REMINISCING ABOUT A CHINESE RESTAURANT
Last night I ate dinner
in a Chinese restaurant
roast pork and mashed potatoes,
rice and corn, a wedge of custard pie.
Others were eating rice
with beancake and cha siu
One man ate corned beef and cabbage
and shimmering Jello cubes
Glasses clang, silverware shook,
Oil sizzled to another Chinese restaurant
to Chinatown, a girl
who washed glasses, wipe forks, knives and spoons,
who typed the next day’s menu
who squeezed oranges for juice,
large, small,
but always fresh.
In the back kitchen in the damp air
a man bakes apple pies and banana shortcakes
a cigarette dangles from his mouth,
his eyes half closed.
When the afternoon off comes,
he shuffles off to his rented room, pulls up his sleeve,
sticks a needle into his arm.
He escapes, orange, delicious,
and I run upstairs, stuff myself
with strawberry pie.
My skin rises in hives,
my skin wants orange, wants delicious.
I awaken.

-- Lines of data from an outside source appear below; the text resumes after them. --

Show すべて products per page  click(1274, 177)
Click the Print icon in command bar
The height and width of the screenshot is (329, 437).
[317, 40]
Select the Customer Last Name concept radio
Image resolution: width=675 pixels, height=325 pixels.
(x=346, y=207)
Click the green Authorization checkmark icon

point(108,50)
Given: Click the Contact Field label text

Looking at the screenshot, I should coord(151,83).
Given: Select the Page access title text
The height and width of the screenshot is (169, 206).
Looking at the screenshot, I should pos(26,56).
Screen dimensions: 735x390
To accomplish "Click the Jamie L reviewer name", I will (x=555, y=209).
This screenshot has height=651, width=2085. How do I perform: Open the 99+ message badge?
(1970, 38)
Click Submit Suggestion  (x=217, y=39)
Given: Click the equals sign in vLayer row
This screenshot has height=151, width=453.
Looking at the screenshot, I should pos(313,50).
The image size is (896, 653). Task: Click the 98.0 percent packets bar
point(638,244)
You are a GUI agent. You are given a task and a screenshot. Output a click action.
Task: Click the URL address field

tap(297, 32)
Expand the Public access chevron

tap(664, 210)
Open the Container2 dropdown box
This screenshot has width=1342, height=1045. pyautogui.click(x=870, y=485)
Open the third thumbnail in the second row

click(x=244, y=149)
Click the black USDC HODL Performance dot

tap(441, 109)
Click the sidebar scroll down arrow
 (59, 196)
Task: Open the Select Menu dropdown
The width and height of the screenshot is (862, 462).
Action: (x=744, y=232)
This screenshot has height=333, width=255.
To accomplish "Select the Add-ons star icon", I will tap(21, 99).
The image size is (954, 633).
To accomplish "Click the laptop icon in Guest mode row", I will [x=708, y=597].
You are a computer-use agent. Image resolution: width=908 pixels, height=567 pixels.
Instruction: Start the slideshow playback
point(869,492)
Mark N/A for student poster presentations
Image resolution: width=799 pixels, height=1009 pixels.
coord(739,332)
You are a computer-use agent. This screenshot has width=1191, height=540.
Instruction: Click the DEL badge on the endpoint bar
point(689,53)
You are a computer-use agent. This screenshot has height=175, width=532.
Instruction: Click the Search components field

More dishes, more menus.
I refill the sugar jars.
Granules sparkle, I cover them up
and salt shakers take precedence
on the Formica counter
in wooden booths.
Slide and run, run and hide,
wait on those who inhabit
this Chinese restaurant.
A man with a crutch and one leg
limps downstairs from the Aloha Hotel,
sips his dinner of black coffee
and sugared “bombs.”
A shriner and his wife, with wide smiles,
eat halibut steak, rice and gravy
and apple pie.
The shriner shakes his tassel with authority.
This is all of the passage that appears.